(Stored data entries)
● ● ●
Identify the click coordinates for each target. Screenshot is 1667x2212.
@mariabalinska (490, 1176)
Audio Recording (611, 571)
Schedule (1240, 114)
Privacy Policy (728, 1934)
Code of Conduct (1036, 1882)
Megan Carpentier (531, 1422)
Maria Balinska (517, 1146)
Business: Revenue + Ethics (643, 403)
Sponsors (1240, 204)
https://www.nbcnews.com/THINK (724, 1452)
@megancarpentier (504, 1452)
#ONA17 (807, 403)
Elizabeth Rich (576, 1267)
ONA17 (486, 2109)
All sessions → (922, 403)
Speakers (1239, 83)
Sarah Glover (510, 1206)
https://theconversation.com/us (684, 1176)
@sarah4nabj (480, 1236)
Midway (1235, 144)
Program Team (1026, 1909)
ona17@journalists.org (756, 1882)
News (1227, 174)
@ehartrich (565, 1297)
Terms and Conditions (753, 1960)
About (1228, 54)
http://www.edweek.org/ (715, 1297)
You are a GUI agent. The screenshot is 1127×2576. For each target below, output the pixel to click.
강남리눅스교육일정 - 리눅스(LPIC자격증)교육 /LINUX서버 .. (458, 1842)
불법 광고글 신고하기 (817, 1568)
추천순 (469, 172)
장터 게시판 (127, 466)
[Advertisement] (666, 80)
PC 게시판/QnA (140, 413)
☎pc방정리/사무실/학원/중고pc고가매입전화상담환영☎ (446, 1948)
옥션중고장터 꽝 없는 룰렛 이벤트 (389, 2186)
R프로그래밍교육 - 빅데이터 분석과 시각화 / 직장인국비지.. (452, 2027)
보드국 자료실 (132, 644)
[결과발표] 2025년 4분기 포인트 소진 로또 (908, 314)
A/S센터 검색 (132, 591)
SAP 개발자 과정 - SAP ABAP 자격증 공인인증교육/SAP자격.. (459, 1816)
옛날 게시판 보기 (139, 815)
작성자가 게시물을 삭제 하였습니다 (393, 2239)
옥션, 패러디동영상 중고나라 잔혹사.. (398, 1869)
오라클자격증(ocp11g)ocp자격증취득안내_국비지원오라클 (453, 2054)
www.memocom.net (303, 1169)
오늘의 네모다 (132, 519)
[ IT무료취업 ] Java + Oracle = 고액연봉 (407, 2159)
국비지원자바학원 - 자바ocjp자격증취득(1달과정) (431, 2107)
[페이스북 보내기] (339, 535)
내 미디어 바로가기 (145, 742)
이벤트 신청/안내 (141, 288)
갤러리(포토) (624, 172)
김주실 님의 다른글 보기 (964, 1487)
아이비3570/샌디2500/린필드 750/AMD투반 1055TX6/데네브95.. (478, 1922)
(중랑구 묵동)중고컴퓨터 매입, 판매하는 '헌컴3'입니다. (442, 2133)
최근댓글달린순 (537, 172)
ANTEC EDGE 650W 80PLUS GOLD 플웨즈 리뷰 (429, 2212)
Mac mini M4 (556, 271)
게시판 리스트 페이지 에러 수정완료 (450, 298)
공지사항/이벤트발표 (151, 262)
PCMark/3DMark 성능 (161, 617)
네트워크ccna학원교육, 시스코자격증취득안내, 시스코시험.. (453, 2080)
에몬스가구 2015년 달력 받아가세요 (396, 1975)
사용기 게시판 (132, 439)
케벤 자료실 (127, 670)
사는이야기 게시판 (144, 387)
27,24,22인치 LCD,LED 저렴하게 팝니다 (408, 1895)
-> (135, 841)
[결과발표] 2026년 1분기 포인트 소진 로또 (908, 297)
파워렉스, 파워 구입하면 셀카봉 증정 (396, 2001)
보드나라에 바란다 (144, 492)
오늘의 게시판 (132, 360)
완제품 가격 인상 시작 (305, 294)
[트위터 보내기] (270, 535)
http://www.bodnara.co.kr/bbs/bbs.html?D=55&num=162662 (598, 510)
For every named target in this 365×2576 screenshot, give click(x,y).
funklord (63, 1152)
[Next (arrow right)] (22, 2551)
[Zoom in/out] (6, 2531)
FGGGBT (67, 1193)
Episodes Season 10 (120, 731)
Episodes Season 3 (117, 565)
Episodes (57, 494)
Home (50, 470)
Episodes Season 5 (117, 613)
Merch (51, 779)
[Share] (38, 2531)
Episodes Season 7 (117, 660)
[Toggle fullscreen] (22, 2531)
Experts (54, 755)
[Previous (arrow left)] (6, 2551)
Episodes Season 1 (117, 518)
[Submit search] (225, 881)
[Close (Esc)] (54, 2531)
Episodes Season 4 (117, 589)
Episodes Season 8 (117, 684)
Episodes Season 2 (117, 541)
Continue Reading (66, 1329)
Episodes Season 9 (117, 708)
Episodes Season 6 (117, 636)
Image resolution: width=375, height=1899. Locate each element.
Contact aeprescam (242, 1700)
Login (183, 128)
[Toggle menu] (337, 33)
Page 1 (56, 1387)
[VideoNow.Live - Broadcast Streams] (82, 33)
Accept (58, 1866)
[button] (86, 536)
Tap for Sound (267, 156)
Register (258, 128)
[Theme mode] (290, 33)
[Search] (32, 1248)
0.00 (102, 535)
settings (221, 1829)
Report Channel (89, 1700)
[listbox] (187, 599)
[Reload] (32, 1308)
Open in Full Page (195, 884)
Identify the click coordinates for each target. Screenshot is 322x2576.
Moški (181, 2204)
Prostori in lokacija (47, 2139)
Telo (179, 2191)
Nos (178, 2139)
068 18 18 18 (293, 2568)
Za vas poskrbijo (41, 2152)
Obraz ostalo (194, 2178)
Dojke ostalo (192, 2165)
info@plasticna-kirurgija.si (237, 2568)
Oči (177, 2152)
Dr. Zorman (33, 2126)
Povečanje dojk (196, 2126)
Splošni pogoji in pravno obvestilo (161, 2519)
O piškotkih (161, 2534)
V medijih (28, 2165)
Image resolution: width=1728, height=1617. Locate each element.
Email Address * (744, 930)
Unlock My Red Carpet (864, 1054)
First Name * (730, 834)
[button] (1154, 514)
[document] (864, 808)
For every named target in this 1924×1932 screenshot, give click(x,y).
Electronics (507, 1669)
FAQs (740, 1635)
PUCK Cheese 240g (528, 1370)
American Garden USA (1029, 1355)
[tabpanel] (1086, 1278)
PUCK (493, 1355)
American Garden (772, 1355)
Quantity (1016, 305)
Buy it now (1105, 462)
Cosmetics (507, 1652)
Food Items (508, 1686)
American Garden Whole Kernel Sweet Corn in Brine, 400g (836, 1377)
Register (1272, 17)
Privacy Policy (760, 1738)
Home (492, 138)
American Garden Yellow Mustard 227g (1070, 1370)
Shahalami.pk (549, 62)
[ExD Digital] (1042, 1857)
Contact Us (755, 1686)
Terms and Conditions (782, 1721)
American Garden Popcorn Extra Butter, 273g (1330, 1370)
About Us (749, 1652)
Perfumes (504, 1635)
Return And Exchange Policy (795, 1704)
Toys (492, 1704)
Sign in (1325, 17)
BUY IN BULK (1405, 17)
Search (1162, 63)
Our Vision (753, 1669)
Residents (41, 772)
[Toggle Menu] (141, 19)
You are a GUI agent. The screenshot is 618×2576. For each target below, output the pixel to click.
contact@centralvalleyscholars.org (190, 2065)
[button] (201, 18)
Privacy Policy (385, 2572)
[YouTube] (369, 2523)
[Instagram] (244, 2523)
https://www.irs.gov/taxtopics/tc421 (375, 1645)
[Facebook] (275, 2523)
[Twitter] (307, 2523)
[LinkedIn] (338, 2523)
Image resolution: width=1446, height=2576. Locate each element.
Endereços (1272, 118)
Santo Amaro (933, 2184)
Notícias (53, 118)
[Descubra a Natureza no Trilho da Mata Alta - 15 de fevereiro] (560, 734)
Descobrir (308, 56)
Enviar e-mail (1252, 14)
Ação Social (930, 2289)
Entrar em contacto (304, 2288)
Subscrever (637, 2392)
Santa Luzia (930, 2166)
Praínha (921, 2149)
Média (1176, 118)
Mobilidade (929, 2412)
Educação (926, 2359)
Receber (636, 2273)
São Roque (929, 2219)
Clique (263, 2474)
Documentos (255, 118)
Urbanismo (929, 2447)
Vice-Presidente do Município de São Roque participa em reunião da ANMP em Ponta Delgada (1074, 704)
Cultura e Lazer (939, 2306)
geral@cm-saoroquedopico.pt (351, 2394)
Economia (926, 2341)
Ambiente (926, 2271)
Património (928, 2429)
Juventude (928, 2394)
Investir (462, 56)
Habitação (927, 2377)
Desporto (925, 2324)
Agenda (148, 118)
● ● ●
Exercise goal:
Your answer must be the line that contains "Urbanismo (929, 2447)" and every line after it to the end of the records, reproduced exactly.

Result:
Urbanismo (929, 2447)
Vice-Presidente do Município de São Roque participa em reunião da ANMP em Ponta Delgada (1074, 704)
Cultura e Lazer (939, 2306)
geral@cm-saoroquedopico.pt (351, 2394)
Economia (926, 2341)
Ambiente (926, 2271)
Património (928, 2429)
Juventude (928, 2394)
Investir (462, 56)
Habitação (927, 2377)
Desporto (925, 2324)
Agenda (148, 118)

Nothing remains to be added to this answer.